:: Given exercise ::
According to the announcement below about Birds Eye View, in what role does Rachel Millward remain with the organization?

Birds Eye View have a new creative direction, Kate Gerova, whose previous position was as Head of Distribution at Soda Pictures. Kate's appointment comes alongside a pledge to increase BEV's impact through a greater offer for filmmakers, a fresh focus on talent development and deeper collaboration with the wider film industry. This follows a phase of strategic planning to reaffirm and re-invigorate BEV's core mission to celebrate and support women filmmakers in the UK and across the world. Kate has ten years' experience and expertise in film distribution and at Soda Pictures she had been both Head of Distribution and formerly Head of Publicity.

BEV's founding director and total inspiration Rachel Millward, who stays on as Chief Executive, says: 
We are thrilled to welcome someone so respected in the film industry at this crucial time in Birds Eye View's development. Kate brings an understanding of the economics of film, creative excellence and a strong appreciation of the marketplace and audiences. This will enable BEV to build on our significant cultural successes, and to continue supporting and celebrating international women filmmakers with ever-increasing impact.
Kate Gerova says:
I'm delighted to join Birds Eye View at a time with huge potential for international growth, with the creative vision of female talent gaining increased prominence at leading international festivals and on our screens. I will be building on BEV's track record of fantastic and innovative programming and events, while also developing year round activities to inspire, educate and broker more opportunities for women filmmakers.

:: Supplied information ::
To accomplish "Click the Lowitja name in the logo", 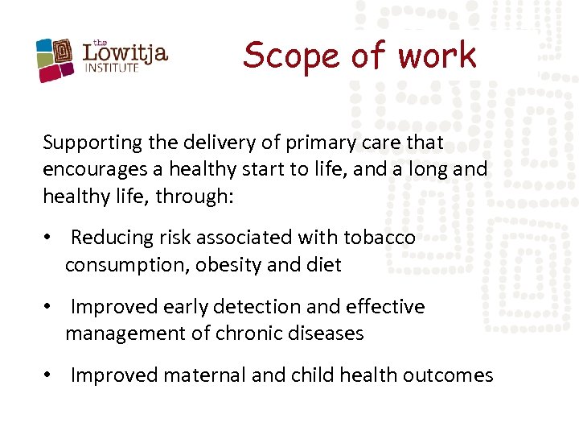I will tap(125, 53).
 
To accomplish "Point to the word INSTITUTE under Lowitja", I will tap(112, 68).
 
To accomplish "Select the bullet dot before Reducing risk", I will tap(49, 238).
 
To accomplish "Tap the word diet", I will tap(324, 264).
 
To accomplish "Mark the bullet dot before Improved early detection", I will tap(49, 307).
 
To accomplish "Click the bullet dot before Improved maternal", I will tap(49, 375).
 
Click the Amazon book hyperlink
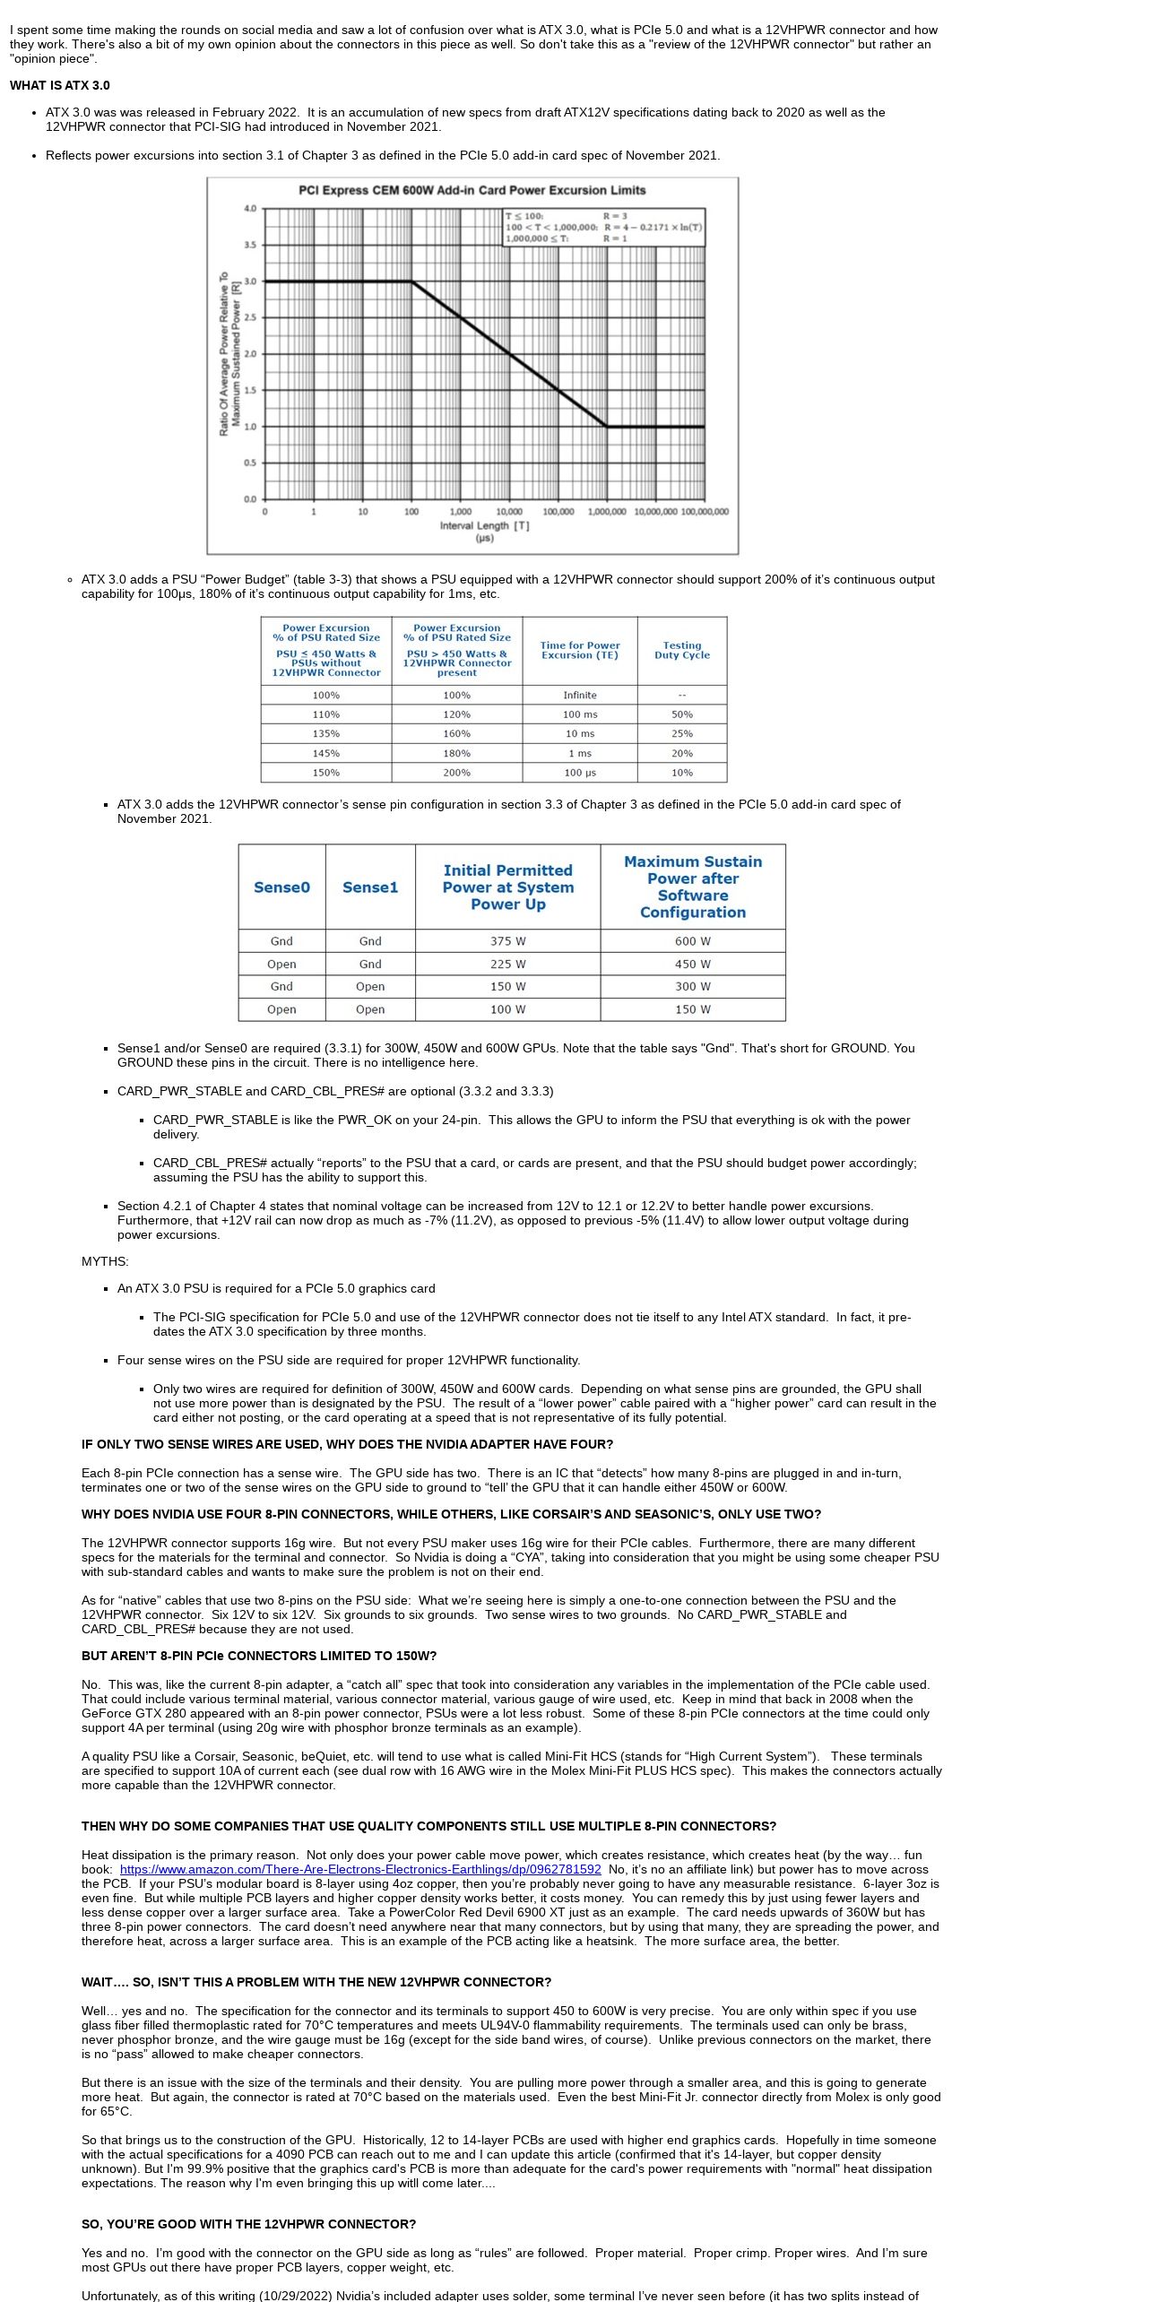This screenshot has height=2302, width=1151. [x=360, y=1869]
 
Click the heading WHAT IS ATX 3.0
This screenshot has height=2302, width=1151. [x=60, y=85]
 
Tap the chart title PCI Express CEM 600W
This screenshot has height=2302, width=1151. [x=472, y=190]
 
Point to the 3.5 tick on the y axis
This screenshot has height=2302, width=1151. [x=250, y=245]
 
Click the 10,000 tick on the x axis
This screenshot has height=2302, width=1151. [x=509, y=512]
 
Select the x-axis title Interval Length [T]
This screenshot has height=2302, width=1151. [x=484, y=525]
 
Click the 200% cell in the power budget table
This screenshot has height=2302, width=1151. [x=456, y=772]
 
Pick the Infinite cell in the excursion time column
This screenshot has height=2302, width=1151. [x=579, y=695]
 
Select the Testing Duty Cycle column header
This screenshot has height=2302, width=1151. [x=681, y=650]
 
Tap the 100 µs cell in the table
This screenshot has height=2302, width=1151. [x=579, y=772]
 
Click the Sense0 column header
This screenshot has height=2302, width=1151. [x=281, y=887]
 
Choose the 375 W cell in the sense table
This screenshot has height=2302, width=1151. [x=507, y=941]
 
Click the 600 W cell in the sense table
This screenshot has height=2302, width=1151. [x=692, y=941]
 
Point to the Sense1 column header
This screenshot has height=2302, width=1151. [x=370, y=887]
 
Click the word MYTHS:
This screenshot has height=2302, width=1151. [x=105, y=1261]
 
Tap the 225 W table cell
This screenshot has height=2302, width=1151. [x=507, y=964]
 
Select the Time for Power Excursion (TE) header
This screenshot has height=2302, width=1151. [x=579, y=650]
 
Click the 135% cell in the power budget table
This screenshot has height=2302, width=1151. [x=325, y=733]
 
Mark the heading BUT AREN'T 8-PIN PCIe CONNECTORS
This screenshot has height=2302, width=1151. [x=259, y=1656]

:: Output of the exercise ::
Chief Executive